_Task to carry out_:
Would you please return the lines of the entries below starting at the line that has "1380x660 pixels." and ending at the line that has "Screen dimensions: 1409x426", both included, exactly as they are?

_Records shown_:
Content starts
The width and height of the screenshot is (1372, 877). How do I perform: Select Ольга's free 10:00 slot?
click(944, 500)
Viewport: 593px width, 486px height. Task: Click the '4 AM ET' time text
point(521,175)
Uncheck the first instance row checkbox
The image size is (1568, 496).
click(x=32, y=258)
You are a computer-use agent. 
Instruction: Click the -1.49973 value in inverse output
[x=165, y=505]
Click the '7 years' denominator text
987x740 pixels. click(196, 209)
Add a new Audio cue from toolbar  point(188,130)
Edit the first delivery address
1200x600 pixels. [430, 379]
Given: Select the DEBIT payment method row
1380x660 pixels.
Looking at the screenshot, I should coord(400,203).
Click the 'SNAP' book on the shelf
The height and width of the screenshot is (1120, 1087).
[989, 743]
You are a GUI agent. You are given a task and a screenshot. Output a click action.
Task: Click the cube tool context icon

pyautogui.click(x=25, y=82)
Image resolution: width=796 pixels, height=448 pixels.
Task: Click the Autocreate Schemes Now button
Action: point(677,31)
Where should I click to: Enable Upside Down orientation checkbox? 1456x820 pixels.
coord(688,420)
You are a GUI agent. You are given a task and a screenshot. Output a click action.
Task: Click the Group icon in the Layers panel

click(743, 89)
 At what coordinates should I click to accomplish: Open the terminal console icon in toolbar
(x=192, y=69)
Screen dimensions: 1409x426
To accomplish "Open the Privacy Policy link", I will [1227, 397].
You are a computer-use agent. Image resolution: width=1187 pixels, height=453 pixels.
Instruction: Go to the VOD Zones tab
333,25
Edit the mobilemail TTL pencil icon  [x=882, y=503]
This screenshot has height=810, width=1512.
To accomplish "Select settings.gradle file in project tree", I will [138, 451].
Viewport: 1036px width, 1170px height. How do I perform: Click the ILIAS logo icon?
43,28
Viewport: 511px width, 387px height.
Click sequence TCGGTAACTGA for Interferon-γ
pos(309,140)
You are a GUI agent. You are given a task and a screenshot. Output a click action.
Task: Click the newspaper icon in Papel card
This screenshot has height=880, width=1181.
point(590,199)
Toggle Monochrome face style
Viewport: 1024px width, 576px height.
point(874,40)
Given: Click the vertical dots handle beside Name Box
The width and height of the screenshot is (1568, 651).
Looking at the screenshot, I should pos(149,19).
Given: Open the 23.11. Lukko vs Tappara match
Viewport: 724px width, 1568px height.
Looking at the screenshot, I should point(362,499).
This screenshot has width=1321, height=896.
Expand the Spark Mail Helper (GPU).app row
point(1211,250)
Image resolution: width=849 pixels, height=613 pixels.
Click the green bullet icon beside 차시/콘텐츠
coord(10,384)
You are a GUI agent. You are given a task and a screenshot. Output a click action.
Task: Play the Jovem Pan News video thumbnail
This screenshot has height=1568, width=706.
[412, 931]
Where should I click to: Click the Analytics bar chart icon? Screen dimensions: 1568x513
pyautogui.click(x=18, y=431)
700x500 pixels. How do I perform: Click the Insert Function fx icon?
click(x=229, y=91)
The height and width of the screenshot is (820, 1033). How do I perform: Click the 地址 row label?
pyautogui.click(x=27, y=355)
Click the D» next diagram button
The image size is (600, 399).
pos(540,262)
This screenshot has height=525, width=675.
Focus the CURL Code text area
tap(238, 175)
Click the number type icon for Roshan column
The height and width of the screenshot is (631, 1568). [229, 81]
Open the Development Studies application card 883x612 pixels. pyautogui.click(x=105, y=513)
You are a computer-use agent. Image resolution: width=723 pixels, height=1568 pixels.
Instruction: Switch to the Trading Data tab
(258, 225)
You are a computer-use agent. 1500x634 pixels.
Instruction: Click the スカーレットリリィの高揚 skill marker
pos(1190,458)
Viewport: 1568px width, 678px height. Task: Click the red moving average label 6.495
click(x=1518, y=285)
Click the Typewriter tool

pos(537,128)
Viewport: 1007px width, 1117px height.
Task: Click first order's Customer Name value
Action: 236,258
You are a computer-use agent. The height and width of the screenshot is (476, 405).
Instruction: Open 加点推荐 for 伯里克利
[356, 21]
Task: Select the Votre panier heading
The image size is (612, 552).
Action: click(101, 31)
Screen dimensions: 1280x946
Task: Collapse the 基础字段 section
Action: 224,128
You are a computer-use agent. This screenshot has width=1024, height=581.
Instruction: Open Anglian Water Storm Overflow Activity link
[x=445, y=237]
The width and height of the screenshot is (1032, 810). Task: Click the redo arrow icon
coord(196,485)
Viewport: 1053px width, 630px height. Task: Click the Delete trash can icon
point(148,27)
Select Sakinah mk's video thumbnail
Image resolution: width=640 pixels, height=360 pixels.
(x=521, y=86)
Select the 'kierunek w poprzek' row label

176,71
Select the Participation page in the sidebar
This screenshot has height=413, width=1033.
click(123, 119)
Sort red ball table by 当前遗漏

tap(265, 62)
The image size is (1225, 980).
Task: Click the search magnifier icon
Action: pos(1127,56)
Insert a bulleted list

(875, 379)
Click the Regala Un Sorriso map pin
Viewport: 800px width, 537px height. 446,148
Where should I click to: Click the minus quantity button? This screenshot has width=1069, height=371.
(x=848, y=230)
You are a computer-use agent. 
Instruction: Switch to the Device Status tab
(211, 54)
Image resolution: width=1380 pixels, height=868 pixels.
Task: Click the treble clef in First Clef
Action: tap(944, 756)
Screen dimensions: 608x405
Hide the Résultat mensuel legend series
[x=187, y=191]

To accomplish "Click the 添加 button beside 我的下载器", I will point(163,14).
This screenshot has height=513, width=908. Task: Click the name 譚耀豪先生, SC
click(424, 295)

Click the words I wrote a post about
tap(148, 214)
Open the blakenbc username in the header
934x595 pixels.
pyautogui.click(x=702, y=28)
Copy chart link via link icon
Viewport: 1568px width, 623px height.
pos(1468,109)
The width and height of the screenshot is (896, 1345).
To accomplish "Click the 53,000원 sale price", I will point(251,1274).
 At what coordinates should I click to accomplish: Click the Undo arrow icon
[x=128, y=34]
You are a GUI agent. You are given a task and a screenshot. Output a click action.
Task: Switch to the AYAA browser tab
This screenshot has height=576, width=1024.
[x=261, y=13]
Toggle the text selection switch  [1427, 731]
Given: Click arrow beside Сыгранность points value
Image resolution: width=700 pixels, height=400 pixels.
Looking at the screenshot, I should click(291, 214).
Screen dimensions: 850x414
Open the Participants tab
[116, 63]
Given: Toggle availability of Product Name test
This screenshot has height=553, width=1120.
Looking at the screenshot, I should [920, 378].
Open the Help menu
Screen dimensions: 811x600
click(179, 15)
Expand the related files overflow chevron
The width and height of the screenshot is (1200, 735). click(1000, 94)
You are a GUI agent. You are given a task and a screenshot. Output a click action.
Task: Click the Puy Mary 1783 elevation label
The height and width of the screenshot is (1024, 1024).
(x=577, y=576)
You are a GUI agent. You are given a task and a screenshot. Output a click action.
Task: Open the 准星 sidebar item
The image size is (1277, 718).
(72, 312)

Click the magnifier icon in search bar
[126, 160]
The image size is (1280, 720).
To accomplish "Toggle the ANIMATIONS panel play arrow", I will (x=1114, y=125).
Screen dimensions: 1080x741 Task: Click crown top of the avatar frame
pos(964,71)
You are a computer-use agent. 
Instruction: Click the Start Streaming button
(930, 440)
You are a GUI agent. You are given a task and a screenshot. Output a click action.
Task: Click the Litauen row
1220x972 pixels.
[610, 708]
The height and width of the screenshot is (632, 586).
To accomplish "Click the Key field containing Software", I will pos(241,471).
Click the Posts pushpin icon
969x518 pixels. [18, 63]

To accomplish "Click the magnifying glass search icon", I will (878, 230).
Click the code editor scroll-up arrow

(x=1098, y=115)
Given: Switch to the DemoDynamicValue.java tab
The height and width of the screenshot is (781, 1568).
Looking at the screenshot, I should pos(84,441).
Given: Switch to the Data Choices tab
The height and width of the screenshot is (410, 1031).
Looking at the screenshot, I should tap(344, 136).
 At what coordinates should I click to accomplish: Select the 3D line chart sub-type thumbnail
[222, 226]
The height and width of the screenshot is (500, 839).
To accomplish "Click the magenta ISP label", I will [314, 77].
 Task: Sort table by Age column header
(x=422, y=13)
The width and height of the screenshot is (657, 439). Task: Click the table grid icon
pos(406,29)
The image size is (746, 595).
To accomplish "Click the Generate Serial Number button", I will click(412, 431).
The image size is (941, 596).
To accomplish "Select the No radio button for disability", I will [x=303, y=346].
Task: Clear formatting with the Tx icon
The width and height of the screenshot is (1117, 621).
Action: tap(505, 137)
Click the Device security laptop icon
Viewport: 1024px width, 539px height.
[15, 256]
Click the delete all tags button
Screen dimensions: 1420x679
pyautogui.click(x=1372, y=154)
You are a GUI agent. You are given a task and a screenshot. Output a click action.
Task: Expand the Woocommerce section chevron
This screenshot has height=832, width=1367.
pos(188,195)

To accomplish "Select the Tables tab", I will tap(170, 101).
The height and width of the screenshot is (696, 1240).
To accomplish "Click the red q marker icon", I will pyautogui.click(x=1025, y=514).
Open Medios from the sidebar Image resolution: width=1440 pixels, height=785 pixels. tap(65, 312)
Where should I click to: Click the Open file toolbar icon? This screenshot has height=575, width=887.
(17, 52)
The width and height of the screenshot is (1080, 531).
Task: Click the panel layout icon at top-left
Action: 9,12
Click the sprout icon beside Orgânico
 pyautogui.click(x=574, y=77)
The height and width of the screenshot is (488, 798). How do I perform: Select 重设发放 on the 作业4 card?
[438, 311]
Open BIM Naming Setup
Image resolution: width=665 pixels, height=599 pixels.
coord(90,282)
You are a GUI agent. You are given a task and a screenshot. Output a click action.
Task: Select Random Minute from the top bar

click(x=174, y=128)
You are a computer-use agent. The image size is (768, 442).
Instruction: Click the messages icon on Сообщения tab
Content ends
_Answer_:
1380x660 pixels.
Looking at the screenshot, I should coord(400,203).
Click the 'SNAP' book on the shelf
The height and width of the screenshot is (1120, 1087).
[989, 743]
You are a GUI agent. You are given a task and a screenshot. Output a click action.
Task: Click the cube tool context icon

pyautogui.click(x=25, y=82)
Image resolution: width=796 pixels, height=448 pixels.
Task: Click the Autocreate Schemes Now button
Action: point(677,31)
Where should I click to: Enable Upside Down orientation checkbox? 1456x820 pixels.
coord(688,420)
You are a GUI agent. You are given a task and a screenshot. Output a click action.
Task: Click the Group icon in the Layers panel

click(743, 89)
 At what coordinates should I click to accomplish: Open the terminal console icon in toolbar
(x=192, y=69)
Screen dimensions: 1409x426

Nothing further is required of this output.